The data: Begin

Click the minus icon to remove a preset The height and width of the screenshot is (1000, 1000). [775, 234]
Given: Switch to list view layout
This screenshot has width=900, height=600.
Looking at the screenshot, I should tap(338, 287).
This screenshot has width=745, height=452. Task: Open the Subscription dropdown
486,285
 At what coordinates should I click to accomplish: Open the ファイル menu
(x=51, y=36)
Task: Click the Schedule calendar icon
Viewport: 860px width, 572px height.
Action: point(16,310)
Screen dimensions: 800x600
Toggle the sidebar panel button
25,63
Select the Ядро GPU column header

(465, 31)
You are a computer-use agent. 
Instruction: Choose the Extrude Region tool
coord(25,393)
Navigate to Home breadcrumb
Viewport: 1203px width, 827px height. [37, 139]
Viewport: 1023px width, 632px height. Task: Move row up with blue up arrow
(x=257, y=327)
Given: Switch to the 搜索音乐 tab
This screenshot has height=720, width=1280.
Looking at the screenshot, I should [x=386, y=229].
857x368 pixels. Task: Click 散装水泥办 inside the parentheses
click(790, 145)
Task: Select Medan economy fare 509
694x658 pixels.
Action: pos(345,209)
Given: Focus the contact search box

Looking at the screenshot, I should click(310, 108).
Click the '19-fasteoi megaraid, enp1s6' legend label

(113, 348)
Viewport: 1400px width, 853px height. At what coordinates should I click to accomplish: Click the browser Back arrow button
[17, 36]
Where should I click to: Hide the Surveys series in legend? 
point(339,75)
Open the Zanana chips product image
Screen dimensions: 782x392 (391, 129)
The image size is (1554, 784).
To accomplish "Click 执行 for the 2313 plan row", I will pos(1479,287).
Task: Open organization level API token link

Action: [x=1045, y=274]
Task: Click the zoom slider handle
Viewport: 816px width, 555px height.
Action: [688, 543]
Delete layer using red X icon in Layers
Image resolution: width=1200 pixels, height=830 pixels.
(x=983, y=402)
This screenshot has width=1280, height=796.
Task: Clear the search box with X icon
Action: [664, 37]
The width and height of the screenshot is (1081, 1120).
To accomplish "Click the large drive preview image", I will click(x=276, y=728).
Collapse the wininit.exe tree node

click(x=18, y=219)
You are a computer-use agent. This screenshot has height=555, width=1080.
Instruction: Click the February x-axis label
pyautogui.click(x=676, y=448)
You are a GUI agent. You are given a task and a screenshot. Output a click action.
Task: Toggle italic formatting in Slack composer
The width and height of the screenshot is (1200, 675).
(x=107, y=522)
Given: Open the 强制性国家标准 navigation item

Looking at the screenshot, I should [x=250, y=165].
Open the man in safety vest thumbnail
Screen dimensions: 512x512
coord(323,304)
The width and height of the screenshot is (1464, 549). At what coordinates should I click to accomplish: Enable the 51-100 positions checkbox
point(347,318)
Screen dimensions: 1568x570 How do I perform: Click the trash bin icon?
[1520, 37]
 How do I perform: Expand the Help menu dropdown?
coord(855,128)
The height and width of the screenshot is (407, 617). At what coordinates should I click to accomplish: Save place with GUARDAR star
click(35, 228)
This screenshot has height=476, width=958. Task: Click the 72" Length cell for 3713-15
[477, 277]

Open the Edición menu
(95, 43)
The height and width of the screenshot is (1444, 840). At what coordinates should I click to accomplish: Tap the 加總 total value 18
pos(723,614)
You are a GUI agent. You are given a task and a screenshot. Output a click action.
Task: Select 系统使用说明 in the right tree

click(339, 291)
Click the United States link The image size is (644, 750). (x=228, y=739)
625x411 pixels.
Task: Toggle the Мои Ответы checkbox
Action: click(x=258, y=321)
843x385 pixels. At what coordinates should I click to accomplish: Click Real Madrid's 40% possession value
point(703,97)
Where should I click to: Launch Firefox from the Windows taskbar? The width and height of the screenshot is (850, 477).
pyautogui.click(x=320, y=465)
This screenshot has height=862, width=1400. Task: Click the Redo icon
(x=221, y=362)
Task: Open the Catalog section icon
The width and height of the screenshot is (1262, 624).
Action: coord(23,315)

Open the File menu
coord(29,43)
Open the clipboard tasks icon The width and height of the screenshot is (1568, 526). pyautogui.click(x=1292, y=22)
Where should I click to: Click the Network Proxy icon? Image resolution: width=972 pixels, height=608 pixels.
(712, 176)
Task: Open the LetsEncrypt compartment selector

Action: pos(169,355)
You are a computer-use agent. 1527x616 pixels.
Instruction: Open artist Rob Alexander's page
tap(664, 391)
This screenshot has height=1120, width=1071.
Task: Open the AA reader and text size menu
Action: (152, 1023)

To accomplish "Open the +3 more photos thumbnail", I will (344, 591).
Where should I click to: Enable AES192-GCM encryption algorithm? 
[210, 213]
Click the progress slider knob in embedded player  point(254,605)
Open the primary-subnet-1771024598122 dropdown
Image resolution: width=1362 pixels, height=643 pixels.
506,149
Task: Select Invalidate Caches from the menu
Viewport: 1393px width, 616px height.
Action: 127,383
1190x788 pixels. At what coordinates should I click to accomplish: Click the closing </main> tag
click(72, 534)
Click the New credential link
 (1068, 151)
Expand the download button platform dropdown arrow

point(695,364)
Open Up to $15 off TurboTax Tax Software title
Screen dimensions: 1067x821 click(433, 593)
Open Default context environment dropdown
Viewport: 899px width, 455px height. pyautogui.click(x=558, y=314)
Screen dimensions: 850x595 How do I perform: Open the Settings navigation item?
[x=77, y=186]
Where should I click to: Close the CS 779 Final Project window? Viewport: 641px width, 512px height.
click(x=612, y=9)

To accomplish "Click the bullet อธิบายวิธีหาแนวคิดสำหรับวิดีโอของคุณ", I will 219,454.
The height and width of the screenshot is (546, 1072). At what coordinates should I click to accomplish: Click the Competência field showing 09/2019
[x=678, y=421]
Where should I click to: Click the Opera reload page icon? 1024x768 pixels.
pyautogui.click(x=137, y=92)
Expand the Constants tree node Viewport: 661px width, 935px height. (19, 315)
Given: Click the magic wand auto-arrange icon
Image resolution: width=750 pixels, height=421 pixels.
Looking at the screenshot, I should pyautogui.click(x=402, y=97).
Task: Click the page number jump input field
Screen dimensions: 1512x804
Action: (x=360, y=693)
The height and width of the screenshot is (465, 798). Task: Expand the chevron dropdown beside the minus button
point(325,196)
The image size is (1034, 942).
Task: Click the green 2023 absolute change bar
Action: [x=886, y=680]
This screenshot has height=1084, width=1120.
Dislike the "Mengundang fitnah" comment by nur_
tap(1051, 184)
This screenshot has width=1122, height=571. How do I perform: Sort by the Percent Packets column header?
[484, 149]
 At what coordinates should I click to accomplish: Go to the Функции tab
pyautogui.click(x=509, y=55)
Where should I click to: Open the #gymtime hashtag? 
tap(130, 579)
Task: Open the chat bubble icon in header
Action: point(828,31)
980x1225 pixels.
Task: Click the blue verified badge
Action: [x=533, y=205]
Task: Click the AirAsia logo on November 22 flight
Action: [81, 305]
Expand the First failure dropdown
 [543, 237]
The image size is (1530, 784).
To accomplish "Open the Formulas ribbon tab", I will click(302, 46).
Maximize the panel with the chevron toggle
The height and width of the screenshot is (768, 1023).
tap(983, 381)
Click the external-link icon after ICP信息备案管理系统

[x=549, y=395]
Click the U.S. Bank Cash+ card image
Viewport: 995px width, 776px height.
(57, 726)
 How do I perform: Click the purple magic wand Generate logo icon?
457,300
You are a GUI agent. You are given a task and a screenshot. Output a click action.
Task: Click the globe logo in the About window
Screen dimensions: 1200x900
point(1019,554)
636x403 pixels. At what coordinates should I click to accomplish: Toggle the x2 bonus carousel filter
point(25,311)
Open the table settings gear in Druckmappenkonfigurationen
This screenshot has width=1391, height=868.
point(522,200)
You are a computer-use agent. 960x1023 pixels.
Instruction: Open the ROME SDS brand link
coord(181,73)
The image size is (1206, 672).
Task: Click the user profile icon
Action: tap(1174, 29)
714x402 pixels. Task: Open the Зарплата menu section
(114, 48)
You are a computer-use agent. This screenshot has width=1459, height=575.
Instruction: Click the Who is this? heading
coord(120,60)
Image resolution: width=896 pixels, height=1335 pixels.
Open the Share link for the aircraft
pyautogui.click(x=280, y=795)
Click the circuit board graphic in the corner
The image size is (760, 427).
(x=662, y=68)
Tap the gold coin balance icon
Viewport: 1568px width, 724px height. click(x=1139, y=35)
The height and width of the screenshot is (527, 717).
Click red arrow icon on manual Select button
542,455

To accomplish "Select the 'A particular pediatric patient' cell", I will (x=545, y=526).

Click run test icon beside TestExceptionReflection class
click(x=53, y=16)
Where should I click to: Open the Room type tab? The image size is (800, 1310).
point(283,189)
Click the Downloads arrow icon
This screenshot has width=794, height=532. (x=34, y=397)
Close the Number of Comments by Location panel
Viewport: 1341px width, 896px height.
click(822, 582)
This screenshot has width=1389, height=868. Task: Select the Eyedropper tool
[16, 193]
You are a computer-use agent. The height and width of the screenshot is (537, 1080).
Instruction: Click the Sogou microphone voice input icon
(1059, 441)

The data: End

Only the lines from the one containing "Instruction: Click the Sogou" through the end of the records above belong in the answer, each exactly as written.

Instruction: Click the Sogou microphone voice input icon
(1059, 441)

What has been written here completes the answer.